A remote Northern California county that had been one of the state’s two counties without any reported coronavirus cases now has at least five, prompting it to temporarily rescind orders that had reopened restaurants, shopping and other services.
Lassen County, home to about 30,000 people, had reported no coronavirus cases until May 22, when a resident who had traveled outside the county and became ill with coronavirus symptoms tested positive, said Barbara Longo, the county health and social services director.
A small team of 11 nurses and other health department employees then went to work over the holiday weekend to try to track down everyone who had been in contact with the infected person and get them tested, leading to all the additional cases.
“We got on it right away,” Longo said. “I’m telling you, we got the call Friday night and got all that testing done Saturday, Sunday and Monday.”
Several more people who had come into contact with the initial person infected were also under order to stay home for two weeks, the incubation period for COVID-19, even if they tested negative.
On Tuesday evening, the county notified businesses that had been allowed to reopen two weeks earlier that they would have to return to offering takeout food or curbside pickup.
“We were fully aware of the risk that the virus could come to our community from people visiting people living in infected areas outside of our county or people visiting our county. Unfortunately, this did happen and we now have a serious problem. We need to contain the spread of the virus in Lassen County now,” Dr.
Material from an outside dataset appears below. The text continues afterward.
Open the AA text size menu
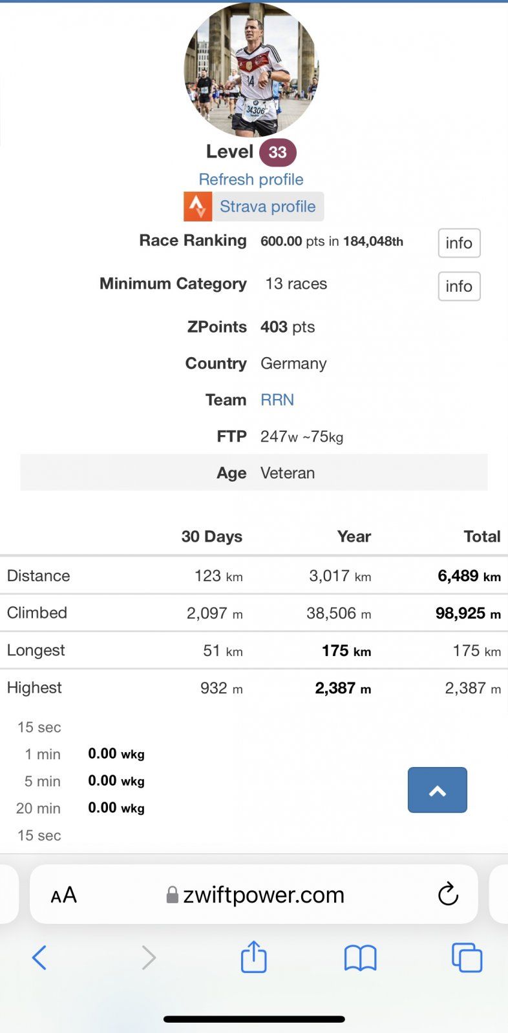 click(x=64, y=895)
Kenneth Korver, the county’s public health officer, wrote Tuesday in a public health order.
For the owners of the Courthouse Cafe, a breakfast and lunch place on Main Street in Susanville, it meant a return to offering its street tacos, asada fries and and biscuits and gravy to go, which it had adapted to during the stricter stay-at-home order.
“We’re just rolling with the punches,” said Alex Lopez, whose family owns the restaurant. “We knew that’s what was going to happen when other counties reopened before Memorial Day weekend. We knew we were going to get cases.”
As of Wednesday afternoon, the county had only five cases — all spread within the community from the person initially infected. Longo said the first person infected had not done anything inappropriate in leaving the county.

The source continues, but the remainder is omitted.